EXERCISE DESCRIPTION >> Please copy, exactly as they appear below, the lines from the one containing "Privacy (931, 2543)" through the one containing "Blog (103, 215)".

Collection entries
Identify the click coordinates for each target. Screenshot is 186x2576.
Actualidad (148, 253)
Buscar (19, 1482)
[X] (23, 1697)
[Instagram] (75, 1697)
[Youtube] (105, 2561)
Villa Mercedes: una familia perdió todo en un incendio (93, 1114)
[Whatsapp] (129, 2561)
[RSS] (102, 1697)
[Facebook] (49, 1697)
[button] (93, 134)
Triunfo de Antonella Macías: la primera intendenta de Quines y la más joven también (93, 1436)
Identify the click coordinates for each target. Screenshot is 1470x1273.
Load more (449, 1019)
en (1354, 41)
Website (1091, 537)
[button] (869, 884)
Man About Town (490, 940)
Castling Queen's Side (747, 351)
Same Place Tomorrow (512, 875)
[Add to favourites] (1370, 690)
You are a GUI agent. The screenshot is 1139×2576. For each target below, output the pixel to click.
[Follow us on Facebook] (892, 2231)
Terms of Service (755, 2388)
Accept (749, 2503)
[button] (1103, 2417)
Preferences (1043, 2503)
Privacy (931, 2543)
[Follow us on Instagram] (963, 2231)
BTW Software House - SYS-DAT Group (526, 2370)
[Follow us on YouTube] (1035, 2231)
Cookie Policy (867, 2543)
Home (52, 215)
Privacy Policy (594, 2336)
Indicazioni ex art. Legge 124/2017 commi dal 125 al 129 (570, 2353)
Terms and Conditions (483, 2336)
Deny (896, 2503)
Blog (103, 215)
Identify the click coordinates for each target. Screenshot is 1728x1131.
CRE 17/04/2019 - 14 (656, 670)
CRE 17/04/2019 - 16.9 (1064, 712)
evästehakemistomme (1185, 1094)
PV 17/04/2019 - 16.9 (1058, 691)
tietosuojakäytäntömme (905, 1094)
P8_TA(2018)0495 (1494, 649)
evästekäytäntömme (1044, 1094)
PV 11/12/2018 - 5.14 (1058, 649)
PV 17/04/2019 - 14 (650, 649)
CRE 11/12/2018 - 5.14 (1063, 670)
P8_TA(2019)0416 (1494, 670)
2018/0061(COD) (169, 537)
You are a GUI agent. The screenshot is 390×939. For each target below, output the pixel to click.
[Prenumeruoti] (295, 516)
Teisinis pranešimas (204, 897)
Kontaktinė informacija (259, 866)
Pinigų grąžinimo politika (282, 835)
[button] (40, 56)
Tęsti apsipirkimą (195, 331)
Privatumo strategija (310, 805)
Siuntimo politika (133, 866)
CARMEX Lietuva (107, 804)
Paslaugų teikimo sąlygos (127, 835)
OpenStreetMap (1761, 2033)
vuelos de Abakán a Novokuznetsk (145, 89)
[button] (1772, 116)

FINISHED EXERCISE >>
Privacy (931, 2543)
[Follow us on Instagram] (963, 2231)
BTW Software House - SYS-DAT Group (526, 2370)
[Follow us on YouTube] (1035, 2231)
Cookie Policy (867, 2543)
Home (52, 215)
Privacy Policy (594, 2336)
Indicazioni ex art. Legge 124/2017 commi dal 125 al 129 (570, 2353)
Terms and Conditions (483, 2336)
Deny (896, 2503)
Blog (103, 215)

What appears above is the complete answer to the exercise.